DIRECTIONS: Pull out each line in the items below that contains the word "title", and copy those lines in the order they appear.

DATA:

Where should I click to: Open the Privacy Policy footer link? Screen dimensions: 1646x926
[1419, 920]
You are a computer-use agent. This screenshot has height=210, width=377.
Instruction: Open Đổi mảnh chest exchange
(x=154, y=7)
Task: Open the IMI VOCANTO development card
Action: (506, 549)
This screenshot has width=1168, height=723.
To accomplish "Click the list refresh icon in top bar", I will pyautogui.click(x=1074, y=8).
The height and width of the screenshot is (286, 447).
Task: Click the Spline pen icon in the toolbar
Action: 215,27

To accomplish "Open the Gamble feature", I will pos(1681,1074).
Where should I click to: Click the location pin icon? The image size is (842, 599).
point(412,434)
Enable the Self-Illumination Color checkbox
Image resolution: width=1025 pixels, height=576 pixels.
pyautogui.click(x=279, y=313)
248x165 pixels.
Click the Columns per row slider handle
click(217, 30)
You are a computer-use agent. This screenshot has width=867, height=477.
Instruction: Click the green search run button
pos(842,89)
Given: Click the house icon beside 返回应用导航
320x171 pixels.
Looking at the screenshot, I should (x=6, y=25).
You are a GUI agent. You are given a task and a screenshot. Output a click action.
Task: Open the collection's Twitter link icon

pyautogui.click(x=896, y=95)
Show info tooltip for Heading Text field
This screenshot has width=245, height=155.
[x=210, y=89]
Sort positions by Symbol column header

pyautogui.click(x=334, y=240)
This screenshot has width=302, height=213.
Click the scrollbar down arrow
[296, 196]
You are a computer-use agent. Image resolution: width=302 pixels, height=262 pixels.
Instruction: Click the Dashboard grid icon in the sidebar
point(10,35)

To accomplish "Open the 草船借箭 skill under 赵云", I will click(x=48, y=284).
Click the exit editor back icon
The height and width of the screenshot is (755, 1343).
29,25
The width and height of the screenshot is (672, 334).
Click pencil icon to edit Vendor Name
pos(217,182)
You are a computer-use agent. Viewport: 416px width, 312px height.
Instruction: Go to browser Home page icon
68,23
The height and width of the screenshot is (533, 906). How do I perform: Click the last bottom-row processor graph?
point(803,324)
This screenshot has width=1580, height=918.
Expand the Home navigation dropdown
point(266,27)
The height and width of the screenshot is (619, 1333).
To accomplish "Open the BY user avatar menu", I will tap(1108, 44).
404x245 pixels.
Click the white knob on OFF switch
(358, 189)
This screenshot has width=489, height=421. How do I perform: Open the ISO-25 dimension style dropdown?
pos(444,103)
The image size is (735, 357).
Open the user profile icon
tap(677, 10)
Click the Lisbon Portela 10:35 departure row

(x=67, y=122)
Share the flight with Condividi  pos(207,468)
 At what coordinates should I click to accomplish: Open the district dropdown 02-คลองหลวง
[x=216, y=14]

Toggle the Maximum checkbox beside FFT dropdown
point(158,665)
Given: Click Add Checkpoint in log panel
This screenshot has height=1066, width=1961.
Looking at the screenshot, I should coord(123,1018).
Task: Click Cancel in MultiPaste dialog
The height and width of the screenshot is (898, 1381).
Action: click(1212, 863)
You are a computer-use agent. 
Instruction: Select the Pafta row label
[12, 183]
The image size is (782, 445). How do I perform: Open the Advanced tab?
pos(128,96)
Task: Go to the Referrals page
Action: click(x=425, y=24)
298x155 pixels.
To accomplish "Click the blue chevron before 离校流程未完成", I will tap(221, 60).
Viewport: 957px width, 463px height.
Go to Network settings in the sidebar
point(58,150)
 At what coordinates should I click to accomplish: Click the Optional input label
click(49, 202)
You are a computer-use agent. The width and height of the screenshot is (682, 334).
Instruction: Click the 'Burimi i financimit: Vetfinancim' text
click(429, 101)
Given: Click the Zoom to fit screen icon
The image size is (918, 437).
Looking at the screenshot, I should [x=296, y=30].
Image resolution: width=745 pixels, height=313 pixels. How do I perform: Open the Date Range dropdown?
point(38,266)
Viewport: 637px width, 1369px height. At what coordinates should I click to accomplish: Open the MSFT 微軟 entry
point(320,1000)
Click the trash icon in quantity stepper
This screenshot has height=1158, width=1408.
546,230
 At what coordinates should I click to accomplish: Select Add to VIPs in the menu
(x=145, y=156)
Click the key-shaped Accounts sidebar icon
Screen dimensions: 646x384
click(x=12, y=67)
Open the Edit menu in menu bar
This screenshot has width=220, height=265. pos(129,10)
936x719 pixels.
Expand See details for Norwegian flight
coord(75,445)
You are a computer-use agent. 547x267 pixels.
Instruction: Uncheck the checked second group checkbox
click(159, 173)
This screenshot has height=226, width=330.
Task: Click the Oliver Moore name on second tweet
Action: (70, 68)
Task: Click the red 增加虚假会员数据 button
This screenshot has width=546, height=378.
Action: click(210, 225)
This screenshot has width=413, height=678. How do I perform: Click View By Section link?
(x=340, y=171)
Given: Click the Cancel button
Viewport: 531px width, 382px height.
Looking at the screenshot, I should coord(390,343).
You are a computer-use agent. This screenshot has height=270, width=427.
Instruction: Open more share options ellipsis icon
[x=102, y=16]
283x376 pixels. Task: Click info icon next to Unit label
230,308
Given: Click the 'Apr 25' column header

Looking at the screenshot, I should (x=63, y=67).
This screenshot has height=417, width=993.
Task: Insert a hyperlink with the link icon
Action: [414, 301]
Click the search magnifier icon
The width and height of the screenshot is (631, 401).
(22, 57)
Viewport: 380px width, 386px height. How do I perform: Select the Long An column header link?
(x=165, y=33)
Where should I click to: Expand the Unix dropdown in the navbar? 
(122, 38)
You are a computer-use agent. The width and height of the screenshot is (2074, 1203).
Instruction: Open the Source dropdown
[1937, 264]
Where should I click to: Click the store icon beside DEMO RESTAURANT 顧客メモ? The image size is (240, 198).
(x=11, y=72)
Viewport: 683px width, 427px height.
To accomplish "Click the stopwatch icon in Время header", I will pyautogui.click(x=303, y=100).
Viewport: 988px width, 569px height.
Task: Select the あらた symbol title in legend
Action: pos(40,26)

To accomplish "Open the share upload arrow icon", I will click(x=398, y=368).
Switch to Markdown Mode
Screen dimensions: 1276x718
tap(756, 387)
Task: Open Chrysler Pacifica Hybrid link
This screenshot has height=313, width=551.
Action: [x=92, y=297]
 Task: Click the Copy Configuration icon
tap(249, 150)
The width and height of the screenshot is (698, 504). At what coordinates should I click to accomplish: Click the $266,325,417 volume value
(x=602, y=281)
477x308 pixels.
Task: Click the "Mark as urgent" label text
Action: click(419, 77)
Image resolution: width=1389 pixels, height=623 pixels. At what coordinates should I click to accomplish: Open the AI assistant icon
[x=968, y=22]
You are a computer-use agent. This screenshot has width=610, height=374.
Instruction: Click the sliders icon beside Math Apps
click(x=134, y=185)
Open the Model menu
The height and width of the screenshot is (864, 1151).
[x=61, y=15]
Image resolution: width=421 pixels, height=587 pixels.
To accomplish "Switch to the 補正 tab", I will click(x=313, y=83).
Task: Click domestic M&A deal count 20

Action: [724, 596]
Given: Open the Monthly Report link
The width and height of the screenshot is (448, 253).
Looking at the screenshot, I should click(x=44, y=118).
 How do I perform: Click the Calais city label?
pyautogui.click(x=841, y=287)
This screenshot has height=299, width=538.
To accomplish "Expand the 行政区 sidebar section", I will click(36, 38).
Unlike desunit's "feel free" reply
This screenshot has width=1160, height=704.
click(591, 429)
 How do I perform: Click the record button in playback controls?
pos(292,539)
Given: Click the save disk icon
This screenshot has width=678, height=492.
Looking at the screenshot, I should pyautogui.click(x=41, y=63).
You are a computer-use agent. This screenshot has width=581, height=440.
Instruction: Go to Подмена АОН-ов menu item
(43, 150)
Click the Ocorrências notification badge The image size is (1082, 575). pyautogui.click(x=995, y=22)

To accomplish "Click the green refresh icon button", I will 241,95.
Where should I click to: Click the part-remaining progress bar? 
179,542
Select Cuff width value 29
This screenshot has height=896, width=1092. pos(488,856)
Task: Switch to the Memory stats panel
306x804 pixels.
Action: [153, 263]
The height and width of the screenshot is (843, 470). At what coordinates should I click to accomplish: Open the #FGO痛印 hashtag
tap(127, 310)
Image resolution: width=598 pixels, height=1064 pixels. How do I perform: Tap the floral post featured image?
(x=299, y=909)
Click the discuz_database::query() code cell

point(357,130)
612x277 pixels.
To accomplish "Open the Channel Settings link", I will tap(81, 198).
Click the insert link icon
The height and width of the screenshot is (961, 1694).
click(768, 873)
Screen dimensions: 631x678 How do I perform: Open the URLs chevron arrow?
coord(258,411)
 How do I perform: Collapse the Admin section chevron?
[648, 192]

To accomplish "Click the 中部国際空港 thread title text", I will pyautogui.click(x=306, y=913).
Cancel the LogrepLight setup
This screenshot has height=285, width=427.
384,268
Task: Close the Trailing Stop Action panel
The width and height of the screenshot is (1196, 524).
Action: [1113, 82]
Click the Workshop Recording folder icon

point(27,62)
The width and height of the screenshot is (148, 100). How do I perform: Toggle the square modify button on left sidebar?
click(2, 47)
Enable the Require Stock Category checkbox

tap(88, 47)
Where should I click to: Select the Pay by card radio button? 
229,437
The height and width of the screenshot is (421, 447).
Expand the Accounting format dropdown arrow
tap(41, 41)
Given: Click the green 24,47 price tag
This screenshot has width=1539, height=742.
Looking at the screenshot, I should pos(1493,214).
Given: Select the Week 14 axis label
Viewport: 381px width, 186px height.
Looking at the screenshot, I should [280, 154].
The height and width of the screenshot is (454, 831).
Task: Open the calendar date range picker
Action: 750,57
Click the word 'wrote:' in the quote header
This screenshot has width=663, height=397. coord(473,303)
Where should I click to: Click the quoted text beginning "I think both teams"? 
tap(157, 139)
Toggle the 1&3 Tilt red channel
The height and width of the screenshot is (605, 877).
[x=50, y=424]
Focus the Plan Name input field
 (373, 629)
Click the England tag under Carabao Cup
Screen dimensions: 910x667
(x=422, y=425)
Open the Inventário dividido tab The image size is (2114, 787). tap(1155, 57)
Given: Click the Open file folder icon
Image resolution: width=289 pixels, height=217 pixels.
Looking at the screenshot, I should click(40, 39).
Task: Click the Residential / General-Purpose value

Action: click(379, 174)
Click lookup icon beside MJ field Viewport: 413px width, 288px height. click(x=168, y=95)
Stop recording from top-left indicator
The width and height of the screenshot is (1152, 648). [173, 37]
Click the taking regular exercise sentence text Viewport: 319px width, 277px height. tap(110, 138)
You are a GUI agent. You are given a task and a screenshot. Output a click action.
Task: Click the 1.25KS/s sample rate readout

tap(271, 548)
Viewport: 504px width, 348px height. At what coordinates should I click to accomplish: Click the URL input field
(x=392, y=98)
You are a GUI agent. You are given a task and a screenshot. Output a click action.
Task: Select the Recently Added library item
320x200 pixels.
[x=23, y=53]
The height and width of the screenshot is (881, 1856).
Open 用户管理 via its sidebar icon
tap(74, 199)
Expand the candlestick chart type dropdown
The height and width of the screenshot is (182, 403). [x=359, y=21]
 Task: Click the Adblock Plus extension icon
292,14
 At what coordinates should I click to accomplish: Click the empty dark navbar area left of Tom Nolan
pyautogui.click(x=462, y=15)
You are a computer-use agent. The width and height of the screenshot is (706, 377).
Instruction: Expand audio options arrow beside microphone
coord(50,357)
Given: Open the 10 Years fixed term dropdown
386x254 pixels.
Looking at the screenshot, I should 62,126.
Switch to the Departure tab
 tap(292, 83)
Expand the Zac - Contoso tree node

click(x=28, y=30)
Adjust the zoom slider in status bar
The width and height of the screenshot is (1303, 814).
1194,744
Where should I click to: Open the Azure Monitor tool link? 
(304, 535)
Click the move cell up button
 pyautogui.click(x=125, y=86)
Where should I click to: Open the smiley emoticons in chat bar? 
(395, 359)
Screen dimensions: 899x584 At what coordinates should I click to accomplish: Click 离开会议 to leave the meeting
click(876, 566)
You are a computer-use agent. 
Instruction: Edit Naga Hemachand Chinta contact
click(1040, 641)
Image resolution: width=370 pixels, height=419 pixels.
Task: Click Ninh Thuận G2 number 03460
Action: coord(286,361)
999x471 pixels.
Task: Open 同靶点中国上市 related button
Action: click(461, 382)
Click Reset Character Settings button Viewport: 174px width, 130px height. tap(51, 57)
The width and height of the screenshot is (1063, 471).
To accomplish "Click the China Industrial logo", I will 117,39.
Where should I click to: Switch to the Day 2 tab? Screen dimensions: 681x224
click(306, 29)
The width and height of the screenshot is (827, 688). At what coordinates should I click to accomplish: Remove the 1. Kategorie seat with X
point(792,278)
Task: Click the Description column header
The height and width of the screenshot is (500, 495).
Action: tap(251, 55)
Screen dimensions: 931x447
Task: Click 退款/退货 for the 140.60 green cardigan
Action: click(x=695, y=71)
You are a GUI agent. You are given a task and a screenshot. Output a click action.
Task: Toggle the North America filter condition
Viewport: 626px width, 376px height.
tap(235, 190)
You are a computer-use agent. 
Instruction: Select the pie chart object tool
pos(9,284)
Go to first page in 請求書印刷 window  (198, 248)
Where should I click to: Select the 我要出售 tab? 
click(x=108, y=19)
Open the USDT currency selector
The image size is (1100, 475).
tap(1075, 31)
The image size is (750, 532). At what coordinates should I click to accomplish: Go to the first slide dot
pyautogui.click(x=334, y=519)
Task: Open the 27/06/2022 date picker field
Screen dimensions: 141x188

RESPONSE:
Task: Select the あらた symbol title in legend
To accomplish "Click the 中部国際空港 thread title text", I will pyautogui.click(x=306, y=913).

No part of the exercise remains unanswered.